Además, el uso tan universalizado de estas tecnologías es relativamente reciente. Por tanto, carecemos de suficientes estudios longitudinales, es decir, con datos recogidos durante varias décadas de un numeroso grupo de personas. Este tipo de investigación sería la que podría informarnos sobre los efectos a largo plazo del uso y sobreuso de estas herramientas. Tendremos que esperar un tiempo y hacer el esfuerzo de seguir un mismo grupo de participantes por muchos años para entenderlos mejor.
Cómo medir el riesgo de adicción
Por último, uno de los temas más candentes actualmente es el riesgo de adicción asociado con estas tecnologías. Para valorar si existe o no un comportamiento adictivo, la medida primordial parece ser el tiempo de uso. Sin embargo, la mayoría de las aplicaciones, redes sociales y sitios web están diseñados, específicamente, para mantener nuestra atención focalizada en sus contenidos y alargar el tiempo que invertimos en ellas. El estado de absorción que causan estos medios nos dificulta la tarea de estimar de forma subjetiva esa duración. Y una medición objetiva nos lleva al problema inicial de vulneración de la privacidad e intimidad de los sujetos de estudio.

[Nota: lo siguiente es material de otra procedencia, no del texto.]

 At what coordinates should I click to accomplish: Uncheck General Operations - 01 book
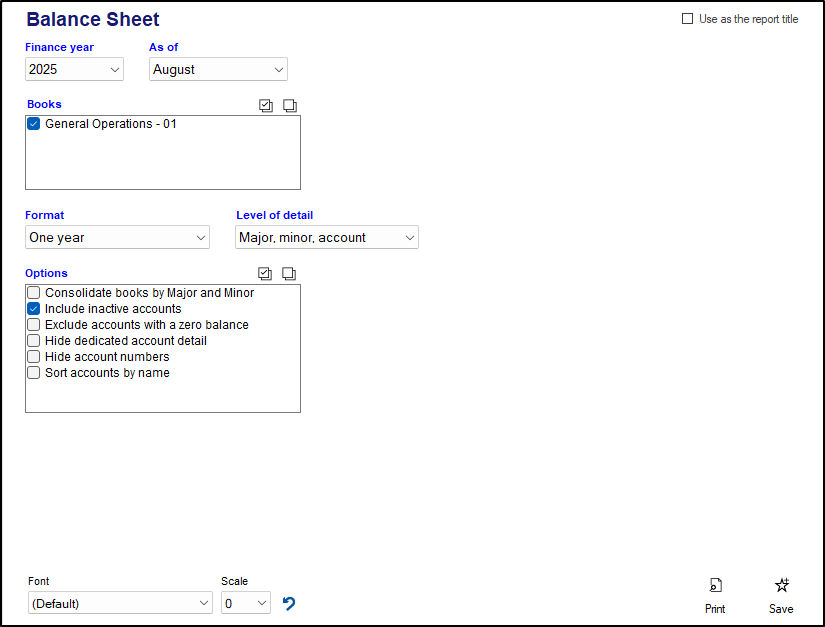tap(34, 124)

Con estos retos en mente, parece evidente que entender los beneficios y riesgos del uso de las nuevas tecnologías sobre el cerebro está acompañado por obstáculos difícilmente superables. Sin embargo, es importante comprender que las herramientas digitales no son buenas o malas per se. Tienen un enorme potencial en los dos sentidos. Depende de nosotros cómo decidamos utilizarlas y cómo de críticos queremos ser con las actividades y contenidos que consumimos online.
Además, aunque sea un proceso lento, seguiremos aprendiendo sobre las bondades y perjuicios de estas herramientas sobre nuestra cognición y nuestra salud mental. Sólo así podremos poner en marcha protocolos preventivos y educativos para usar estas plataformas de una manera saludable.
(*) Investigadora Postdoctoral en Neurociencia Cognitiva, Universidad Complutense de Madrid.